# Recommendations on Winter Raft Trips?



## Dakota7 (Jul 11, 2010)

I'm a novice rafter and would like to find some water within 5 or 6 hours of Denver in the next few months to raft rather than waiting for Spring. Any recommendations? Thanks.


----------



## lmyers (Jun 10, 2008)

Westwater Canyon, the Lower San Juan, Gates of Lodore, and Yampa Canyon are all possible year-round trips. 

Being a front-range resident and a novice rafter you should check out the South Platte through Denver as well.


----------



## Andy H. (Oct 13, 2003)

While there's usually good flow on the rivers mentioned above, one thing to be wary of is ice dams that form, particularly in shaded areas in the canyons and especially during a cold spell like we're coming out of. I've known guys that had to drag their boats over/around them and cache their equipment until the river thawed and they could come back and get their gear.

Make sure you get a good scouting report before you go and let us know what you find!

-AH


----------



## Dakota7 (Jul 11, 2010)

Thanks guys. I appreciate it.


----------



## zbaird (Oct 11, 2003)

for a novice i would start with the glenwood section. look at shoshone and see what you think. if it is a little much put in at grizzly creek or the park in town. i floated from the park to south canyon on a cold year one feb, no ice. you can drive the whole thing and look for ice dams ahead of time. 

westwater commonly gets ice dams in jan and feb and i wouldnt think it is novice, especially solo in the winter. i have heard of people running lodore all year but it doesnt seem novice and is a 3-4 day commitment. the yampa is pretty easy but it probably has about 80 cfs in it and again it is a multi day commitment. 

i have some friends that floated the san juan, another multi day commitment and 10 hrs from denver, last christmas and they rowed through slush but said it was great.


----------



## nmriverguide (Jun 29, 2009)

White Rock Canyon on the Rio Grande. Nice float trip from just outside Santa Fe to Cochiti Lake (motor out reccomended) Amesome scenery, petroglyphs, hiking. Spend 2 days or 3 if you like to hike alot.


----------



## raftus (Jul 20, 2005)

The section above Westwater is called Ruby Horse-Thief. Probably more beginner appropriate.


----------



## TakemetotheRiver (Oct 4, 2007)

I can't recommend the San Juan in the Winter highly enough- it is the most beautiful place to be in the winter time. The permits are easy to get, there is no one else around, and Slickhorn Canyon's grottos and pools, when iced over, are one of the coolest things I've ever seen.

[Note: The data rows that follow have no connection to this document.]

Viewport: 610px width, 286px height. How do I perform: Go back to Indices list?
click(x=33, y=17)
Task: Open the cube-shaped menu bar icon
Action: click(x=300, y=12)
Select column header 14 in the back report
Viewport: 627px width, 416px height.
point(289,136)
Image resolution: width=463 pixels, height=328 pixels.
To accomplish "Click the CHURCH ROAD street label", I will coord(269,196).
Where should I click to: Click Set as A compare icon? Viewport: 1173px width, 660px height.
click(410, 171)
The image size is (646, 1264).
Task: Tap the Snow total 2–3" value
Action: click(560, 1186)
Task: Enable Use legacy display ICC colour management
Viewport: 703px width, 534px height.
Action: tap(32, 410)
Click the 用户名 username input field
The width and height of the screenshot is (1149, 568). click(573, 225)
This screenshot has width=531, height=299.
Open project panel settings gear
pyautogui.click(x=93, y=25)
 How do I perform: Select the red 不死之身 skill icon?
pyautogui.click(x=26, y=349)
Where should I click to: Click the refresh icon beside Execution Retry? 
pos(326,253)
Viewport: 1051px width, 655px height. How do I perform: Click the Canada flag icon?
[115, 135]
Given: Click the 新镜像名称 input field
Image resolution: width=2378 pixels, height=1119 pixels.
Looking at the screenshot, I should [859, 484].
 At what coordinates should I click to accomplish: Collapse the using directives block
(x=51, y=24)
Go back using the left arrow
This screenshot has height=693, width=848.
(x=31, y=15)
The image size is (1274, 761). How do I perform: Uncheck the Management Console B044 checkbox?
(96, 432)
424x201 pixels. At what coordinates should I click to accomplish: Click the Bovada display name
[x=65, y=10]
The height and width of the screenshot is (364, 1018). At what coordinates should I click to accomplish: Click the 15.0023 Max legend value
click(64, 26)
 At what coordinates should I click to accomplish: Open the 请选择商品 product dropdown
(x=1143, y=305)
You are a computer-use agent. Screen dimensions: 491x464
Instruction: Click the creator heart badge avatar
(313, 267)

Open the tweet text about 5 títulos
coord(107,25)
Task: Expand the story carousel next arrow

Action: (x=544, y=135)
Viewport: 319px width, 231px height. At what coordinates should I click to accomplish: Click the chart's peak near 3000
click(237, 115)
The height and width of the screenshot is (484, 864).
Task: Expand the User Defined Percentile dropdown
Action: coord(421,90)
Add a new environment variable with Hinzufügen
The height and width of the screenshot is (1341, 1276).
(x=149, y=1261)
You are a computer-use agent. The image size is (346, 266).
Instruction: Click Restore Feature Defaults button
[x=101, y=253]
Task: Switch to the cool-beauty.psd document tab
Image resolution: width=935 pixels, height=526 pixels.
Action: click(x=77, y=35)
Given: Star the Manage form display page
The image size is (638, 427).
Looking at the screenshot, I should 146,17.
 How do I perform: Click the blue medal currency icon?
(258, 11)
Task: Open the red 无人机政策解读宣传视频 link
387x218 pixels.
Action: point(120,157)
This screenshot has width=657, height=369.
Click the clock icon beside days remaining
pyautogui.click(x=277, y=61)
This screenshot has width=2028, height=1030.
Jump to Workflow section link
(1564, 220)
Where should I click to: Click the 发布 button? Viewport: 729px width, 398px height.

Last Christmas, we did row out in slush (more like shoveling snow than rowing) and agreed that one more night on the river would have seen ice dams.

We must've seen over 20 bald eagles and not another soul for 5 days.

The previous January, I did the upper section of the San Juan and it is also beautiful and has Bighorns. I prefer the lower section, but the upper section can be done in a weekend.

The ranger will know if the river is free of ice.

R/H is also cool in the winter, but not as cool, and takes almost the same amount of time.

There's always the Salt in February, but it's not a beginner run.

Have fun and get out there- I think too many boaters miss a whole new boating season when it snows!


----------



## cayo 2 (Apr 20, 2007)

If were willing to go as far as the Salt,the Verde runs as early and is easier with excellent scenery.


----------



## Gremlin (Jun 24, 2010)

The Colorado from Glenwood down is doable. After South Canyon, you can still get a little sunshine but lose it again before New Castle. Above Glenwood, Shoshone is real boney and would be challenging and ice has formed across the slow section at No Name.


----------